Prayer is composed of invocation, Qur’an recital, bowing, prostration, standing and sitting.
He whose heart is veiled by inattention is veiled from Allah, not apprehending or contemplating Him, but oblivious of whom he is speaking to, merely moving moving his tongue out of habit.
How far this is from what is meant by prayer, which has been established to polish the heart, renew one’s remembrance of Allah Mighty and Majestic, and to deepen the ties of faith in Him.
As for bowing and prostrating, the point of them is certainly veneration, for if not, nothing remains but movements of the spine and head.
Every prayer performed without presence of heart is closer to deserving punishment (Hasan al-Basri)
Whoever knows who is on his right or left intentionally while at prayer has no prayer (Mu’adh ibn Jabal)
And the Prophet (Allah bless him and grant him peace) said,
Truly, a servant performs the prayer without a sixth of it being recorded for him or a tenth, but only as much as he comprehends.
Had these words come from anyone else, they would have been adopted as “a school of thought”. How then can we not go by them? ‘Abd al-Wahid ibn Zayd said, “Scholars concur that none of a servant’s prayer counts for him except what he comprehends”, a position he considered established by scholarly consensus (ijma’).
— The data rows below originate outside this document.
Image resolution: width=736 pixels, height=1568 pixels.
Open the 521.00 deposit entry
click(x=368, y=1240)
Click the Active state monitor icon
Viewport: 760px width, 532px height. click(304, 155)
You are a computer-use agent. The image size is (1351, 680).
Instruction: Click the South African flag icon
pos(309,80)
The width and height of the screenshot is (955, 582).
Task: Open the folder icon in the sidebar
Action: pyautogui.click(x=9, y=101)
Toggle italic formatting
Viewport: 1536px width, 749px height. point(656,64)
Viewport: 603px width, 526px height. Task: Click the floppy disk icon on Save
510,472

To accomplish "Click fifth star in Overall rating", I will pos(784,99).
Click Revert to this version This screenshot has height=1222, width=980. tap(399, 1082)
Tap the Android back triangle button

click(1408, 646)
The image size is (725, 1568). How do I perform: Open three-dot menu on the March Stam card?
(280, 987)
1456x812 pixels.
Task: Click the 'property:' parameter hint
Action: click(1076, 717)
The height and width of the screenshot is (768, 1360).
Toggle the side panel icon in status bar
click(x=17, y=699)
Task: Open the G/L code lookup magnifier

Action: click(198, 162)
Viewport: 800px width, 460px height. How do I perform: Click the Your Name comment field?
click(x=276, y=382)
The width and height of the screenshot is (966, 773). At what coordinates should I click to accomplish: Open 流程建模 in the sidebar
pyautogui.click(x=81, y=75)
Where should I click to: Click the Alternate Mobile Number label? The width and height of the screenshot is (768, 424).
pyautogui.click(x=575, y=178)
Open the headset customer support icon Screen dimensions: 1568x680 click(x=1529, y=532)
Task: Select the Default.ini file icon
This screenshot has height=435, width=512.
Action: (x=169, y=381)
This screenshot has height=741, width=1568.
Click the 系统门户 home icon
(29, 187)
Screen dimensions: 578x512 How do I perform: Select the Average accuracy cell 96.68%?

But while the truth lies in returning to the evidence of primary texts and hadiths, and the evidence is compelling that presence of mind is a condition for prayer, the context in which formal legal opinion can define outward moral responsibility is limited by the extent of people’s shortcomings, and it is not possible to require them to have full presence of mind throughout the prayer, which hardly anyone can do except for very few.